> _What to do_
**1)** In the fishing video thread, what program was the kayak footage edited in?
**2)** Quote the fishing video thread, starting with "## Art_o_fish_al (Jan" and going on through "(Aug 29, 2006)".
**3)** Write what comes next in the fishing video thread, picking up right after its final line.

> _Text section_
-*-*-

# Video: Bull Red Drum Blitzes, Cobia, Black Drum, & More



## Art_o_fish_al (Jan 29, 2013)

Finally sat down and finished an edit of my kayak fishing footage from this year. Video includes bull red drum on the fly, fat alberts, cobia, massive black drum, and red drum blitzes. Filmed with GoPro and edited in Final Cut. Best viewed on a computer in HD to see the football fields of drum boiling on the surface at the end. Lucky to call the Outer Banks home! Hope you enjoy. 

http://youtu.be/N9vI5B8KdGE


----------



## gshivar (Aug 29, 2006)

Thanks, I enjoyed it. Very nice. glenn


----------



## Drumdum (Jan 6, 2003)

GREAT FOOTAGE!!! Thank you...


----------



## drumrun (Dec 5, 2007)

Very impressive!!!


----------



## Leadsinker (Jun 24, 2013)

Nice video!!


----------



## JAM (Jul 22, 2002)

Pretty Work


----------



## NC-Travis (May 18, 2013)

-*-*-

> _Supplied information_
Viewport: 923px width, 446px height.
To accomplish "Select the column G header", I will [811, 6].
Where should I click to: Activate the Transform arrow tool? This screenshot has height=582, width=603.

-*-*-

> _Responses per task_
**1)** Final Cut.

**2)**
## Art_o_fish_al (Jan 29, 2013)

Finally sat down and finished an edit of my kayak fishing footage from this year. Video includes bull red drum on the fly, fat alberts, cobia, massive black drum, and red drum blitzes. Filmed with GoPro and edited in Final Cut. Best viewed on a computer in HD to see the football fields of drum boiling on the surface at the end. Lucky to call the Outer Banks home! Hope you enjoy. 

http://youtu.be/N9vI5B8KdGE


----------



## gshivar (Aug 29, 2006)

**3)**
Awesome footage


----------



## drumchaser (Jan 14, 2003)

Nice. Have some friends from work that yak for fish full time and really wear them out. They make it look so easy. 
Nice video!!!


----------



## DaBig2na (Aug 7, 2011)

Matt

Awesome footage, music, and editing. I wanna see that cobia footage!!!
Looked really good on my iPad


----------



## Drumfishin (Apr 19, 2014)

Great video! Thanks for sharing!


----------



## bogeyman71 (Dec 12, 2013)

Great Video. Really enjoyed watching.


----------



## drumfisher_ (Jul 28, 2014)

Awesome fish!!!!!


----------



## greg12345 (Jan 8, 2007)

Nice!!!! WhAt is the fly rod set up you are using there? helios?


----------



## Art_o_fish_al (Jan 29, 2013)

Thanks, guys! Glad you enjoyed it. 

Greg, I'm using a couple different fly combos in this video. For the pups in skinny water I use a Cabelas RLS Combo 4 pc 8wt. 

The bull reds and big albie was on a Lamson Reel TFO 11wt rod.


----------



## Introfiant (Aug 8, 2013)

almost makes me want to try fly fishing lol. Whole new can of worms tho. Congrats on such a fun year and thank you for capturing so much of it for other to be inspired by.


----------



## Art_o_fish_al (Jan 29, 2013)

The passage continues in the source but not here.